The provisions of this chapter shall not be deemed to apply to the following:

(a) The distribution of newspapers of general circulation as the same are defined in Chapter 1, Division 7 of the Government Code of the state of California;

(b) The distribution of any publication regularly published at least once a month or oftener keeping advertising space therein open to the public for the publication therein of general advertising matter; provided, however:

(1) That such publication is rolled or folded and distributed in such a manner that it will not be blown or carried by the wind,

(2) That such publication is not delivered or distributed to any premises which are permanently or temporarily vacated,

(3) That such publication is distributed only to those premises whose owners or occupants have not indicated that they do not wish to receive the same,

(4) That such publication contain a notice advising persons of the place where they may notify the publisher thereof that they do not wish to receive the same,

(5) That the publisher of such publication maintain a list of the names and addresses of persons who have indicated that they do not wish to receive the same.

 

(8) Section 9.60.090. Sign prohibiting delivery of certain matter lawful.

It is lawful for the owner or occupant of any property to place a sign in a conspicuous place near the front door thereof, to the effect that it is not desired that any literature, advertising sample or device, be delivered to said property; and it is unlawful to deliver any literature or advertising sample or device thereto.

[New] Section 9.60.090. Distribution of Printed Matter, Advertising Samples and Devices on Private Property.
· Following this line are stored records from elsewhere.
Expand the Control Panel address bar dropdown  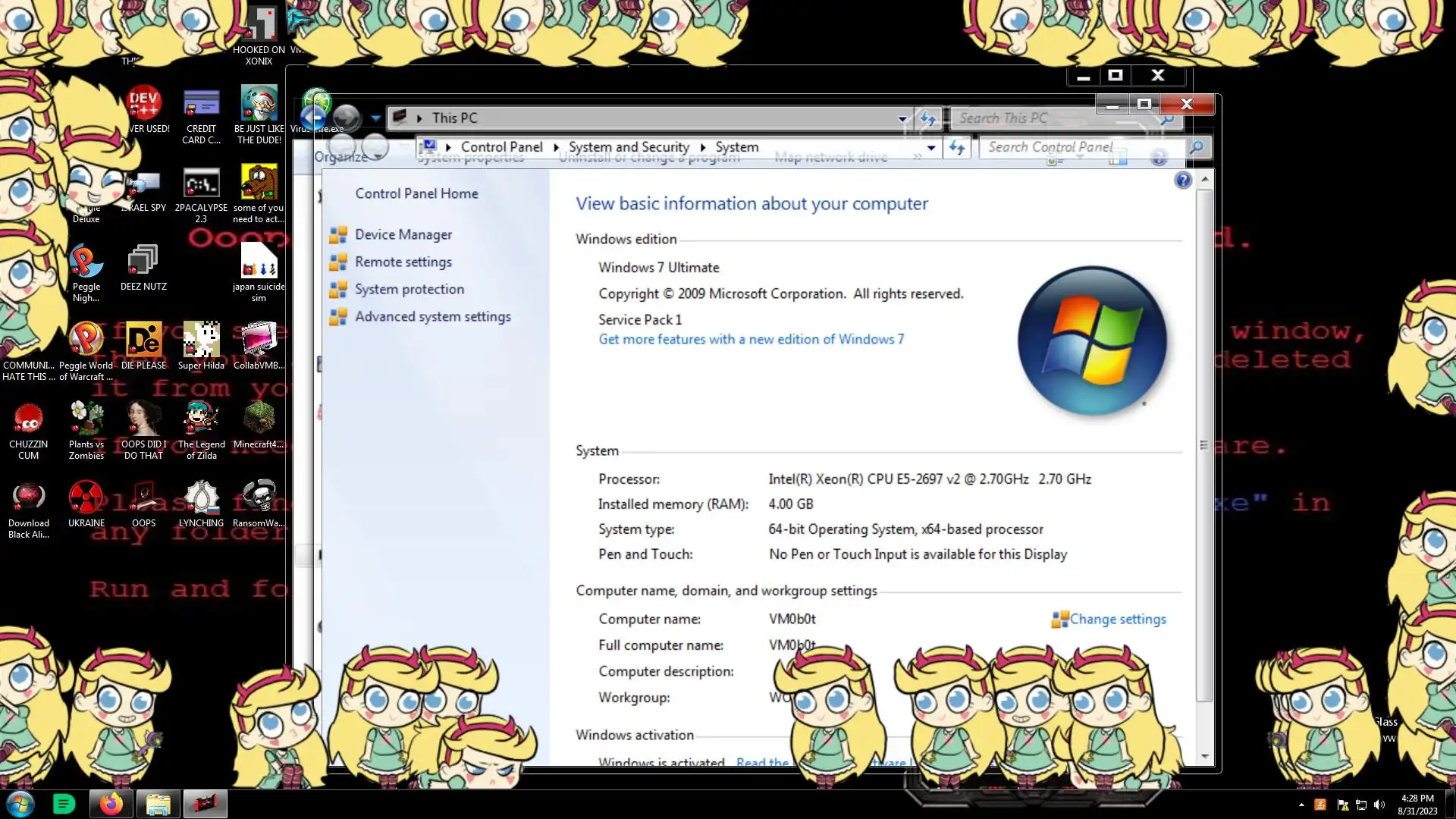[x=931, y=148]
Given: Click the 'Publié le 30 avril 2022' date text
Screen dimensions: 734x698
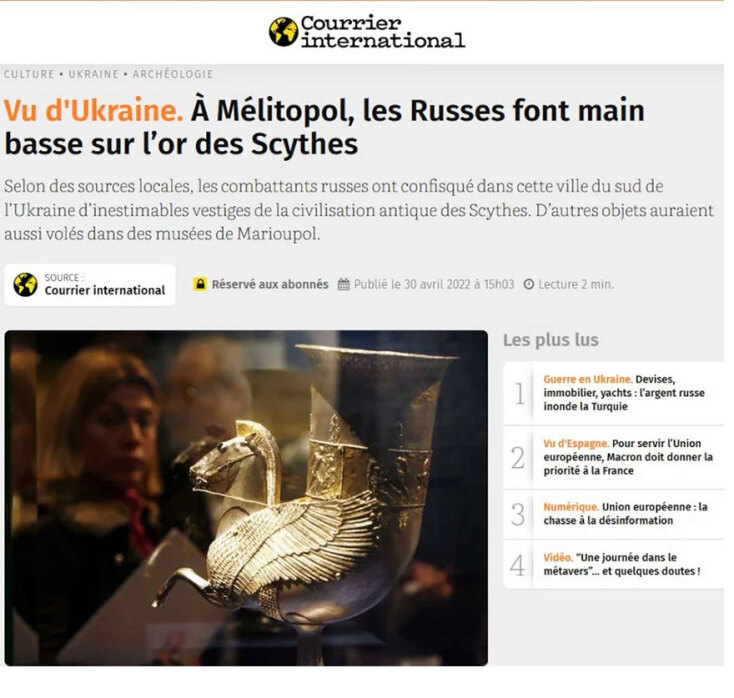Looking at the screenshot, I should coord(434,285).
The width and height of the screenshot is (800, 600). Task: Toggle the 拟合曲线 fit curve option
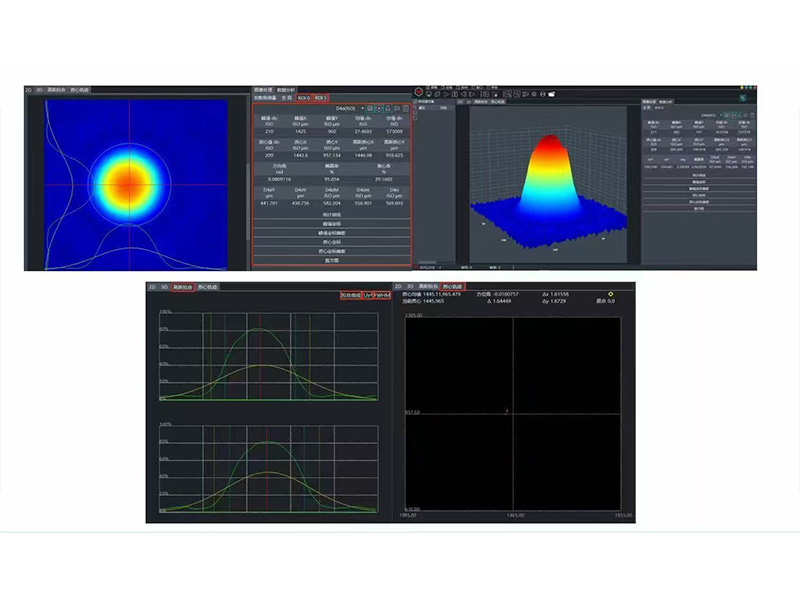click(x=350, y=296)
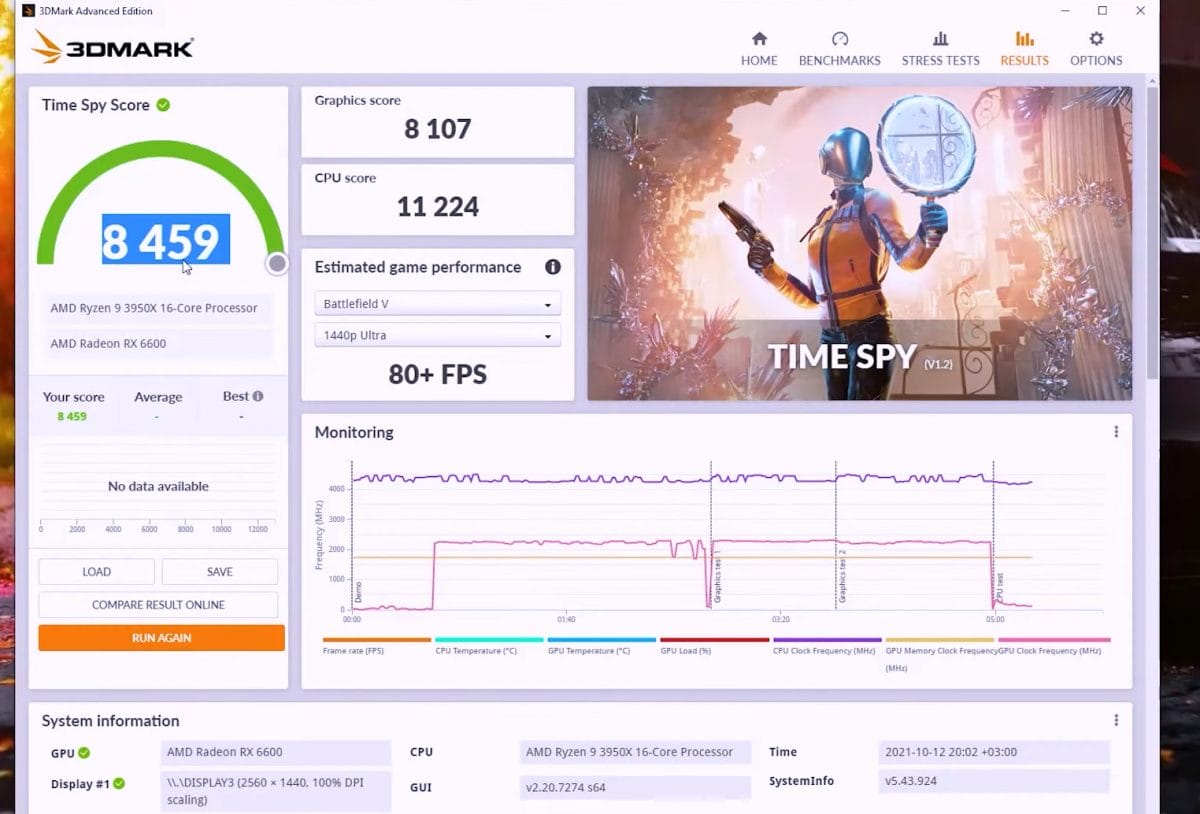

(a) It is lawful for the owner or occupant of any property to place a sign in a conspicuous place near the front door thereof, to the effect that it is not desired that any printed matter, advertising sample or device, be delivered to the property; and it is unlawful to deliver any printed matter, advertising sample or device to such property.

(b) Any printed matter, advertising sample, or device that is delivered to private property must be distributed in such a manner that it will not be blown or carried by the wind.

(9) Section 9.60.095 Graffiti on private property deemed nuisance.

As used herein, the term "graffiti" shall include any writing, inscription, figures, scratch, or other markings, or combination thereof, which substantially defaces the exterior of any structure, wall, fence, driveway, or walkway. "Graffiti" does not include the maintenance of any sign or graphic design approved or lawfully existing pursuant to Chapter 19.92 of this code. It is unlawful for any person to create graffiti on private property and the maintenance of graffiti may be abated as a nuisance in accordance with the procedures described in Chapter 9.26.

FISCAL IMPACT

No fiscal impact to adoption of revised regulations. Some potential savings of the cost of enforcing sections recommended for repeal, but more importantly, savings of future litigation costs.

PUBLIC CONTACT

Standard Council Agenda posting and publication, including availability in the Library and on the City's website.

ALTERNATIVES

1. Adopt ordinance repealing Sections 9.60.050, 9.60.70, and 9.60.080, and revising Sections 9.60.020 and 9.60.090.

2. Make other changes to Chapter 9.60.

3. Make no changes to Chapter 9.60.

RECOMMENDATION

Alternative #1, adopted proposed ordinance revising Chapter 9.60.

 

 

Valerie J. Armento
City Attorney

Attachments:

1. Proposed Ordinance (Revised Chapter 9.60).